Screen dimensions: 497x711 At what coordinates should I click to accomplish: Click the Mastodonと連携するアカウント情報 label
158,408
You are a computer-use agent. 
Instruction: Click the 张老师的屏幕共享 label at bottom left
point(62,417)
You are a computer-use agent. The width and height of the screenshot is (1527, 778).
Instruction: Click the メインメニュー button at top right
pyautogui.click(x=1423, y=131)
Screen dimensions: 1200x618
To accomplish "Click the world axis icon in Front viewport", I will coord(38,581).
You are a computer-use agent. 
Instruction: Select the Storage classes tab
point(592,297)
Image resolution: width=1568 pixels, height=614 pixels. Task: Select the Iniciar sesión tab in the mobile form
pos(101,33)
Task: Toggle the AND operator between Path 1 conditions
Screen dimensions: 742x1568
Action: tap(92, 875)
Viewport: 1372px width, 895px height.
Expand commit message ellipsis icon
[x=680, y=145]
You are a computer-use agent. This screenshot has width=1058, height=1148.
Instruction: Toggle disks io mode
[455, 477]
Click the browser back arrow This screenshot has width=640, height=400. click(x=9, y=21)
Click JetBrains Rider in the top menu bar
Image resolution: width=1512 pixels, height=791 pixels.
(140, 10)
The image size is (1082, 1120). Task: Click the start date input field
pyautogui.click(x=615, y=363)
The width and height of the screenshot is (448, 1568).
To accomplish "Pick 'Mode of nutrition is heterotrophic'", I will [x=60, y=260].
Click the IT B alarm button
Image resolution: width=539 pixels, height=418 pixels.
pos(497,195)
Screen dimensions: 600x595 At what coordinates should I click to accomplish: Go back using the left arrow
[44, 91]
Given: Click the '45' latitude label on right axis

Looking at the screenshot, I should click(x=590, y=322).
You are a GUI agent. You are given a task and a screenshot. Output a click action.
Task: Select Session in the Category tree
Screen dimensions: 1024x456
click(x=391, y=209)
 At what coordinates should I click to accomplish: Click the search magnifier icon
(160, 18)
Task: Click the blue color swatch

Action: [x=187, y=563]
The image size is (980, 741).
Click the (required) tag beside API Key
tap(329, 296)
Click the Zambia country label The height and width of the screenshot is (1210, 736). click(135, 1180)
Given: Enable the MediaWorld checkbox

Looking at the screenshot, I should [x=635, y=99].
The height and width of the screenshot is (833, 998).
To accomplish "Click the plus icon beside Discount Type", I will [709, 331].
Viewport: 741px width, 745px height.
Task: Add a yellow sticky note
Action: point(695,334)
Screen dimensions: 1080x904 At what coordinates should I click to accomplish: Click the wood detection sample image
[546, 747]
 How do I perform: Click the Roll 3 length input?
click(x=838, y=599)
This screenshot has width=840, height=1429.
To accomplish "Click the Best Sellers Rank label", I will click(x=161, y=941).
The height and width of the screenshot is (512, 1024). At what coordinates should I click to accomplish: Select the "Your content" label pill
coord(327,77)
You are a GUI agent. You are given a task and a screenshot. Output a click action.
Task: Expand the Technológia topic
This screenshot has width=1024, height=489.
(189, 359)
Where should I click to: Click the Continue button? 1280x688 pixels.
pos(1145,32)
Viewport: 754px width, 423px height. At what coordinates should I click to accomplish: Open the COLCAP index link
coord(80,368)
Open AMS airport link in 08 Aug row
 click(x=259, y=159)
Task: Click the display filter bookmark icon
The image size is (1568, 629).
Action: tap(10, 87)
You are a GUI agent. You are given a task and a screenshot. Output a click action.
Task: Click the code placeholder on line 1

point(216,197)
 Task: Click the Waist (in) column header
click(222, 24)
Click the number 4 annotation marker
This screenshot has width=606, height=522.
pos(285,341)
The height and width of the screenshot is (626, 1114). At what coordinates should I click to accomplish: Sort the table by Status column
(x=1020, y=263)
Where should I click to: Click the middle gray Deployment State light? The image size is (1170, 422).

* * *

## PROBLEM DETAILS
The lines from the one containing "Task: Click the Waist (in) column header" through the final line of the listing above are to be repeated exactly, and nothing else is to be printed.

## RESPONSE TO THIS EXERCISE
 Task: Click the Waist (in) column header
click(222, 24)
Click the number 4 annotation marker
This screenshot has width=606, height=522.
pos(285,341)
The height and width of the screenshot is (626, 1114). At what coordinates should I click to accomplish: Sort the table by Status column
(x=1020, y=263)
Where should I click to: Click the middle gray Deployment State light? The image size is (1170, 422).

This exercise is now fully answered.